MySQL :: HeatWave User Guide :: 3.16.1 ML

HeatWave User Guide / ... / ML_TRAIN

3.16.1 ML_TRAIN

Run the ML_TRAIN routine on a labeled training dataset to produce a trained machine learning model.

MySQL 9.2.2 introduces support for anomaly detection on log data with the following options:

logad_options
- additional_masking_regex
- window_size
- window_stride
- log_source_column

MySQL 9.0.0 introduces support for large models that changes how HeatWave AutoML stores models, see: Section 3.14.1, “The Model Catalog”. ML_TRAIN upgrades older models.

ML_TRAIN Syntax

Press CTRL+C to copy
 
mysql>CALL sys.ML_TRAIN ('table_name', 'target_column_name', [options], model_handle);
 
options: {
     JSON_OBJECT("key","value"[,"key","value"] ...)
          "key","value": {
          ['task', {'classification'|'regression'|'forecasting'|'anomaly_detection'|'log_anomaly_detection'|'recommendation'|'topic_modeling'}|NULL]
          ['datetime_index', 'column']
          ['endogenous_variables', JSON_ARRAY('column'[,'column'] ...)]
          ['exogenous_variables', JSON_ARRAY('column'[,'column'] ...)]
          ['model_list', JSON_ARRAY('model'[,'model'] ...)]
          ['exclude_model_list', JSON_ARRAY('model'[,'model'] ...)]
          ['optimization_metric', 'metric']
          ['include_column_list', JSON_ARRAY('column'[,'column'] ...)]
          ['exclude_column_list', JSON_ARRAY('column'[,'column'] ...)]
          ['contamination',  'contamination factor']
          ['users', 'users_column']
          ['items', 'items_column']
          ['notes', 'notes_text']
          ['feedback', {'explicit'  ['implicit'}]
          ['feedback_threshold', 'threshold']
          ['item_metadata', JSON_OBJECT('table_name'[,'schema_name.table_name'] ...)]
          ['document_column', 'column_name']
          ['logad_options', JSON_OBJECT(("key","value"[,"key","value"] ...)
                 "key","value": {
                              ['additional_masking_regex', JSON_ARRAY('regular_expression'[,'regular_expression', ...])]]
                              ['window_size', 'N']
                              ['window_stride', 'N']
                              ['log_source_column', 'column']
                              }
          }
}

Note

The MySQL account that runs ML_TRAIN cannot have a period character (".") in its name; for example, a user named 'joesmith'@'%' is permitted to train a model, but a user named 'joe.smith'@'%' is not. For more information about this limitation, see Section 3.19, “HeatWave AutoML Limitations”.

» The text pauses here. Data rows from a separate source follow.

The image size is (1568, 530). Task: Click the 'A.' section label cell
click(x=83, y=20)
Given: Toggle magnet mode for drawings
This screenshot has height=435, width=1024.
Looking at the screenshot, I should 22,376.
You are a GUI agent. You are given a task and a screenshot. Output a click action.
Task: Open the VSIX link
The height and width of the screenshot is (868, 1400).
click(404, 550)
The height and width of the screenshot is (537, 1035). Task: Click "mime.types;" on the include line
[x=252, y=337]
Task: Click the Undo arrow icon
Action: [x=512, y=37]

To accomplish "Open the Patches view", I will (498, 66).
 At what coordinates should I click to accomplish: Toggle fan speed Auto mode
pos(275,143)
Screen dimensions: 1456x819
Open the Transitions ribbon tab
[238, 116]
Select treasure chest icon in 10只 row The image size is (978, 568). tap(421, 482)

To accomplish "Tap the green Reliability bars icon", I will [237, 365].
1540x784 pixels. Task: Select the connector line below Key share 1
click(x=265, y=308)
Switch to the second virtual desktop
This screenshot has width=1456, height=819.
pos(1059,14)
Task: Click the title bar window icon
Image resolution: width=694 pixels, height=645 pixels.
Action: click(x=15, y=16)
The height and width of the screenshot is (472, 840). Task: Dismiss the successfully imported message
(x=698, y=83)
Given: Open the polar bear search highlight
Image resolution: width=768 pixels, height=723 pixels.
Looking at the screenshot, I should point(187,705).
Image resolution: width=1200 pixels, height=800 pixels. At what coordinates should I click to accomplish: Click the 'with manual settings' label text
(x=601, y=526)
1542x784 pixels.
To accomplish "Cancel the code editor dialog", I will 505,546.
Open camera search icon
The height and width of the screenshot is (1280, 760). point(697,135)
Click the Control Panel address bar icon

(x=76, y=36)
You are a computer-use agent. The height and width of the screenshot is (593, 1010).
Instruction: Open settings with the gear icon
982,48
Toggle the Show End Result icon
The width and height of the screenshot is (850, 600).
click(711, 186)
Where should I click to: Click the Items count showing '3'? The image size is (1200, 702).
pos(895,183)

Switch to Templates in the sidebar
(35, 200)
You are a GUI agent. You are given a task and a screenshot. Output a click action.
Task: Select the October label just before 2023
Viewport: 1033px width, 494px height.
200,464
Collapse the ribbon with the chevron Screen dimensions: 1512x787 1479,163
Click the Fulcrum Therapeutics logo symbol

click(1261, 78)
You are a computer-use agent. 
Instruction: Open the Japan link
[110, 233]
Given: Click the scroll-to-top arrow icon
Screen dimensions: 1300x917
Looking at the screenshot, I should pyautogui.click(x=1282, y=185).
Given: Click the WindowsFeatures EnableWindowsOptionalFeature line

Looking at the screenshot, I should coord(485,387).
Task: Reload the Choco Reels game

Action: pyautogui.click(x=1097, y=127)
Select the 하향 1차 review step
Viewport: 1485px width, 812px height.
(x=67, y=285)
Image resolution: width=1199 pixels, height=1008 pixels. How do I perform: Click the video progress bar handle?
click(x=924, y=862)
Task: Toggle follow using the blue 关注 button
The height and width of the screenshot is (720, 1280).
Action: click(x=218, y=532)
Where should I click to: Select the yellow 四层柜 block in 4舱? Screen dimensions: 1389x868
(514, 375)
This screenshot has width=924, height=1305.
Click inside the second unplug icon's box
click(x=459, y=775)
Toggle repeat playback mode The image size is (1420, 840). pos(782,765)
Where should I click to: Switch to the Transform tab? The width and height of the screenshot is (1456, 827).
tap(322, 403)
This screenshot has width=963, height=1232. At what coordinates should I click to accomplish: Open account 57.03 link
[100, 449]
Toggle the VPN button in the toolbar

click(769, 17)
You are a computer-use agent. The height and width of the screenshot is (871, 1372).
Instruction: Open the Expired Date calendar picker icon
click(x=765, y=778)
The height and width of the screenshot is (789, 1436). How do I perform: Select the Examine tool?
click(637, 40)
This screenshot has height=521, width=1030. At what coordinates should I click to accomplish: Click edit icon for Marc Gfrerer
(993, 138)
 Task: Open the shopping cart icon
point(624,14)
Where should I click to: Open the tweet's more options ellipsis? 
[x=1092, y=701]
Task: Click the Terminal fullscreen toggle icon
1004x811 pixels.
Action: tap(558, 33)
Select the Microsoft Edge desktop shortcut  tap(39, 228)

The ML_TRAIN routine also runs the ML_EXPLAIN routine with the default Permutation Importance model for prediction explainers and model explainers. See Section 3.6, “Training Explainers”. To train other prediction explainers and model explainers use the ML_EXPLAIN routine with the preferred explainer after ML_TRAIN.

ML_EXPLAIN does not support the anomaly_detection and recommendation tasks, and ML_TRAIN does not run ML_EXPLAIN.

ML_TRAIN parameters:

table_name: The name of the table that contains the labeled training dataset. The table name must be valid and fully qualified; that is, it must include the schema name, schema_name.table_name. The table cannot exceed 10 GB, 100 million rows, or 1017 columns.
target_column_name: The name of the target column containing ground truth values.

HeatWave AutoML does not support a text target column.

Anomaly detection does not require labelled data, and target_column_name must be set to NULL.

Forecasting does not require target_column_name, and it can be set to NULL.
model_handle: The name of a user-defined session variable that stores the machine learning model handle for the duration of the connection. User variables are written as @var_name. Some of the examples in this guide use @census_model as the variable name. Any valid name for a user-defined variable is permitted, for example @my_model.

If the model_handle variable was set to a value before calling ML_TRAIN, that model handle is used for the model. A model handle must be unique in the model catalog.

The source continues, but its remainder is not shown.